Eliminating VLANs and Fragility in the Underlay with Network Virtualization
This post is not intended to participate in the vendor Overlay vs. Underlay vs. Open OS vs. closed NOS but rather a network centric look at some things I am considering. The simple answer is routing scales and bridging doesn’t in my experience. As I look back at the first decade in my career I spent operating and designing Ethernet networks, the one thing that no amount of effort could solve was the inherent fragility of the broadcast domain. When I started in networking, it was the early days of the VLAN. VLANs were the magical answer to the instabilities of a single bridge in a large network and it worked fine in the linear topologies of the day. As VoIP and other data center applications critical to the business began to require redundancy. It was at that point when we should have been coming up with more effective means of dealing with L2 learning then flooding broadcast domains.
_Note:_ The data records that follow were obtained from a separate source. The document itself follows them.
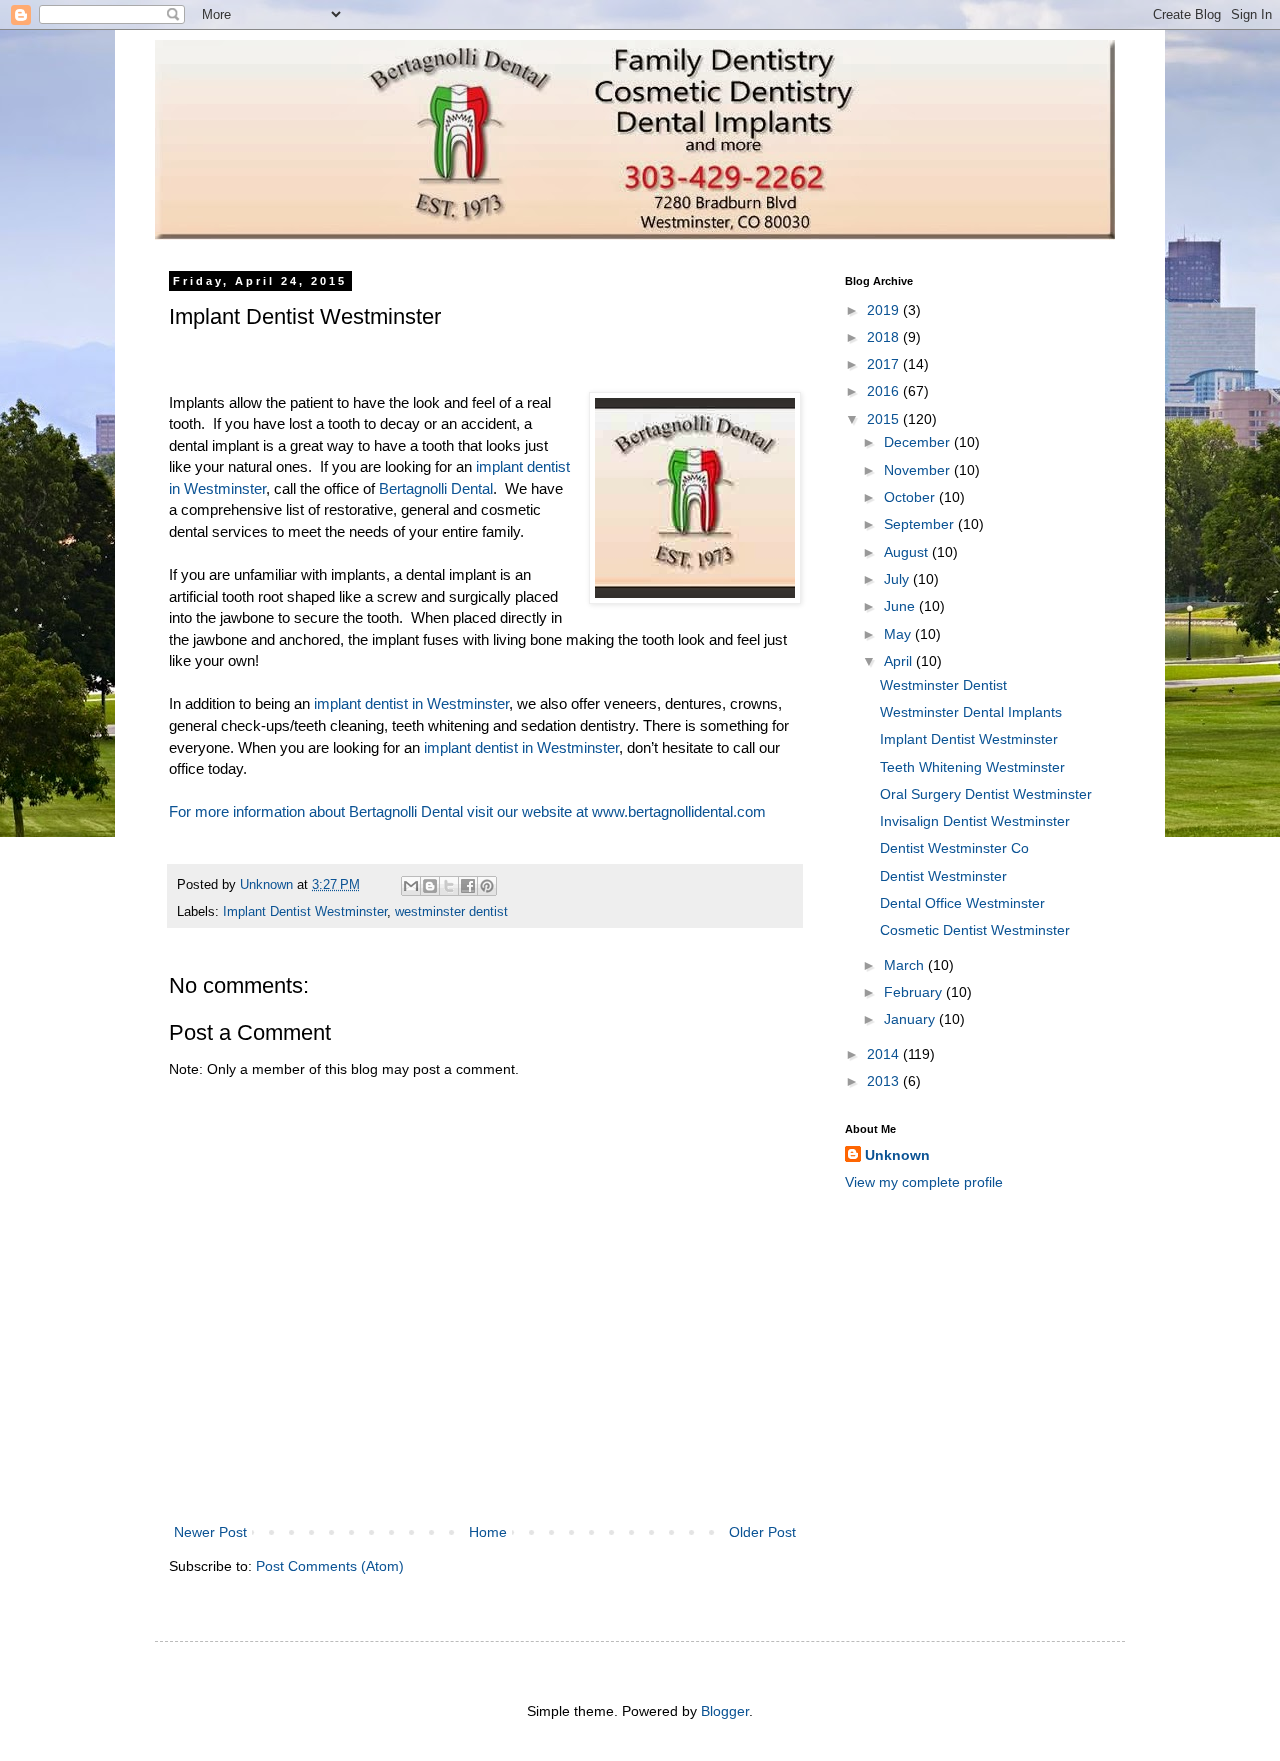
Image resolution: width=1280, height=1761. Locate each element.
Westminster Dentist (943, 685)
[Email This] (411, 886)
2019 (885, 310)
Instead, we came up with mechanisms of tricking the logical network into thinking the physical network was loop free and adjusting L2 topology timers to the edge of math to reduce convergence as much as possible. The next iteration of patching was segmenting the L2 network into smaller chunks. This was where the wheels came off. If (big if) an organization could re-address their infrastructure they were handicapping the ability to use tools in the server virtualization realm such as vMotion. And yes, while L3 failover is always the more scalable solution, most systems administrators tune you out when you are explaining why they need to gut their infrastructure to implement it.
The point of relaying my experience and pain of the L2 edge is to talk about what I am implementing in the physical networks moving forward. Routing, because it scales. Case in point, the Internet.
First a look at the physical layout of the overlay infrastructure. You have a phyisical network with VTEPs on the edge. VTEP IP reachability is the key networking need for overlay tunnel fabrics. Most SDN solutions other then pure OpenFlow based strategies use MAC-in-UDP w/VXLAN framing. As VXLAN evolves beyond multicast, state will be distributed via unicast which is the most coherent cloud networking vision to date. Consider the same abstraction of the data center extended to carrier NSP networks to extend network policy to CSPs.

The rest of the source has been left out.